CONCLUSION: CURRENT AND FUTURE APPLICATIONS OF MiRNA IN PDAC

All the above-mentioned studies strongly highlight the potential usefulness of miRNAs in PDAC tumorigenesis, diagnosis, prognosis, and therapy. The diagnostic role of miRNA represents probably the most attractive and up-to-date way of studying these molecules in oncology. Recently, a metanalysis of 18 studies showed that the use of miRNAs has a potential diagnostic value with a relatively high sensitivity and specificity for PDAC; in particular, the use of multiple miRNAs allows for discrimination of PDAC patients from healthy ones [95]. Obviously cancer research in this field needs a prospective demonstration of efficacy on a large scale through randomized prospective trials. A recent case control study showed that two diagnostic panels based on miRNA expression in blood have the potential (alone and with CA 19.9) to distinguish patients with pancreatic cancer from healthy controls [96]. Prospective research is necessary to understand if there could be a clinical application in the early detection of PDAC. Even if the clinical use of miRNAs as predictive/prognostic markers is very close, the use of miRNA or miRNA mimetic antagonists in therapy appears more distant, because we need firstly to perfect the sequences and their delivery, and especially to understand what are the real physiological functions of these molecules in order to cause as few side effects as possible.
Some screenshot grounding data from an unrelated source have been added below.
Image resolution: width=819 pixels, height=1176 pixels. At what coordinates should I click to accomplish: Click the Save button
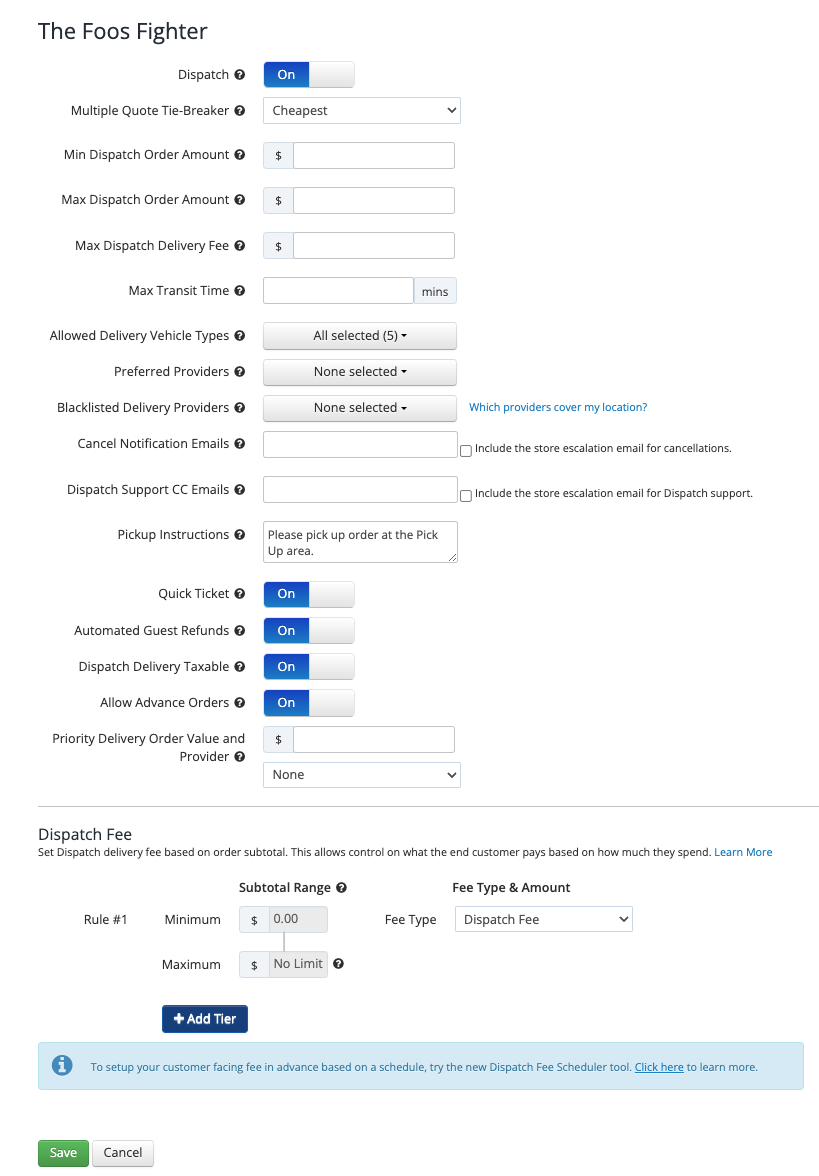pos(62,1152)
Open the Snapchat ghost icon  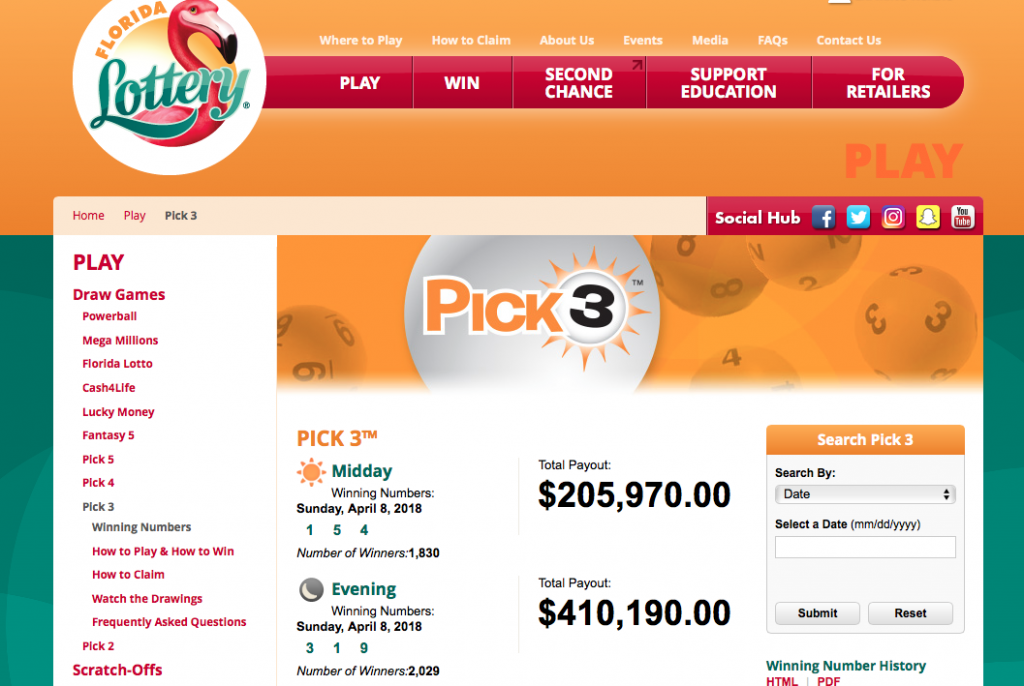[x=927, y=217]
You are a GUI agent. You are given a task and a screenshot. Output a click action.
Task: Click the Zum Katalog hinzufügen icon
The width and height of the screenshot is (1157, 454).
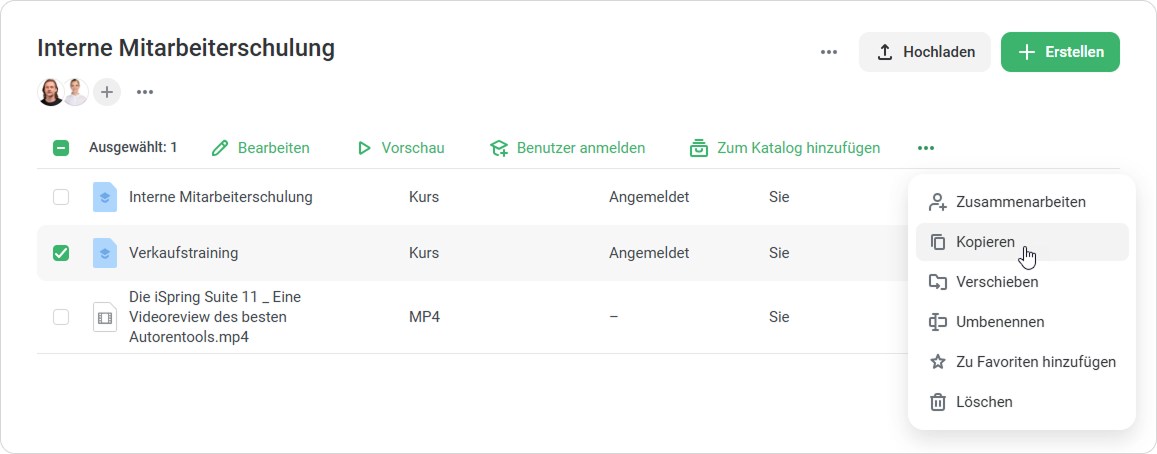(699, 148)
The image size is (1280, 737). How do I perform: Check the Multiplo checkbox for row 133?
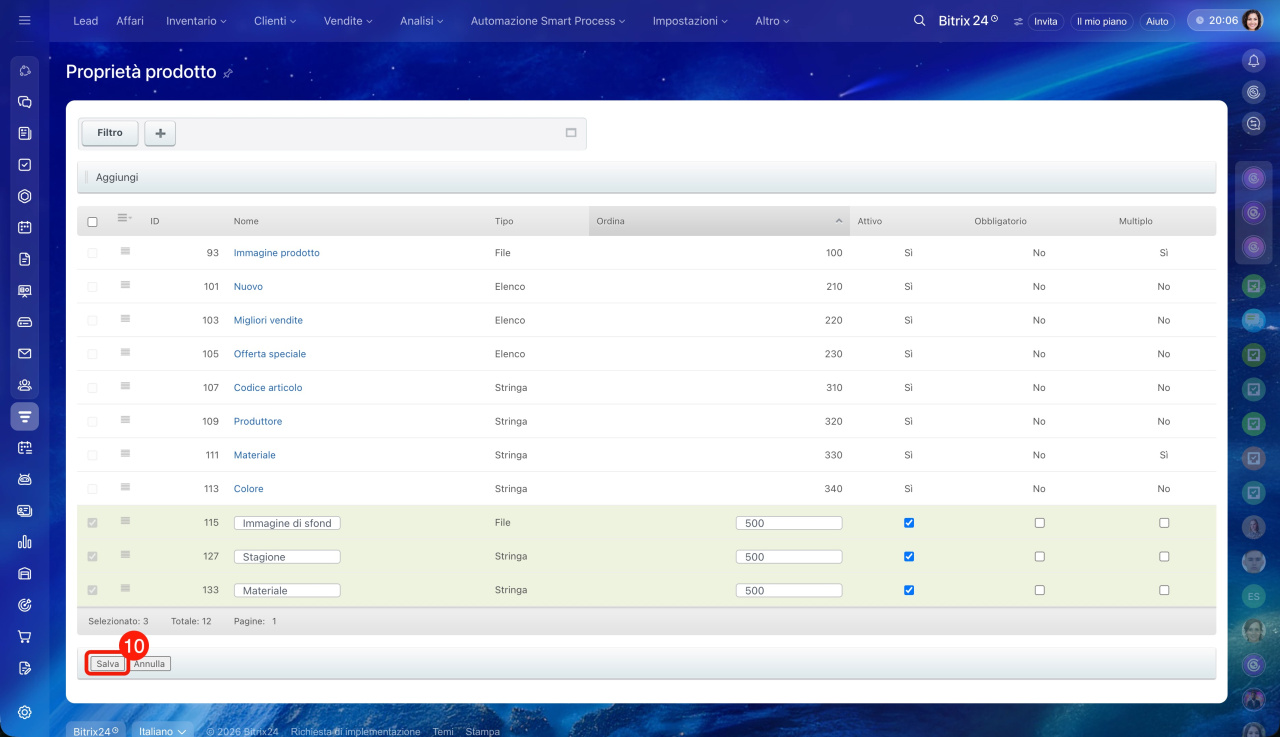click(1164, 590)
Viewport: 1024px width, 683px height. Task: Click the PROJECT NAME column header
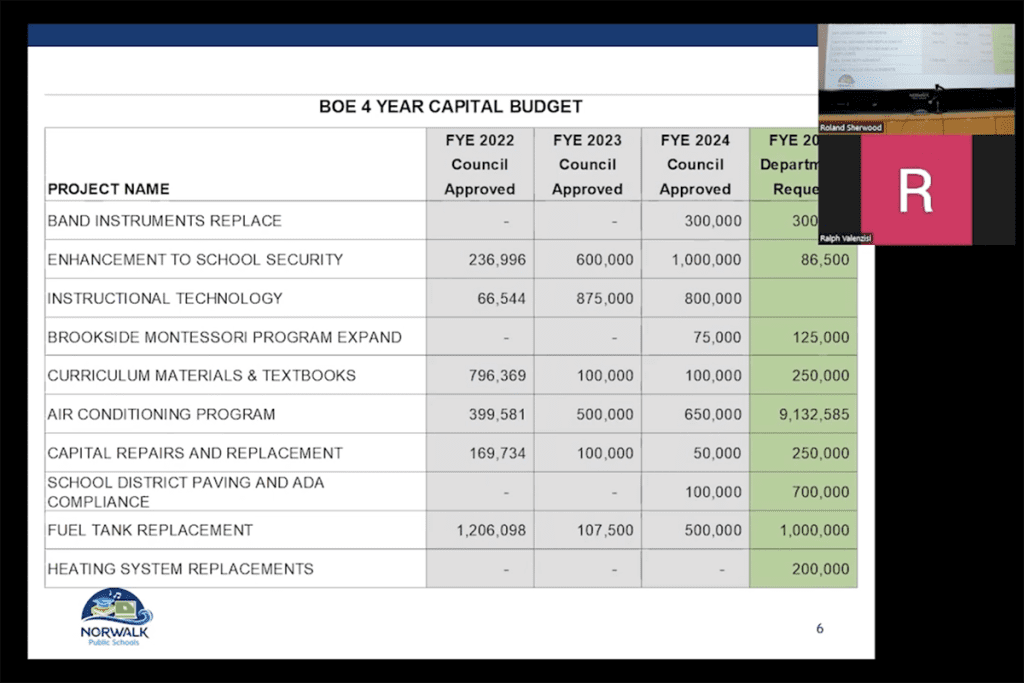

Currently there are several clinical trials using these new nanotechnologies in various cardiovascular diseases [97], chronic obstructive pulmonary disease [98], neurodegenerative diseases [99] and, as we have seen, some trials are investigating them in the cancer field. In particular there are some trials on the use of miRNAs in diagnosis [100], as predictive markers of toxicity [101], although those mentioned are just some of the many ongoing trials. From the therapeutic point of view there is just one study on the use of therapeutic miRNA: miRNA-34 [83]. Although we are getting closer to the first clinical trials in PDAC, we are still far from their clinical use.

In conclusion, validated and prospective systematic evaluation of this new research merits development into the PDAC setting as well as for other malignancies. The perspective is that the application of preclinical and biological models into the clinic and bedside will offer patients suffering from PDAC a new hope of cure.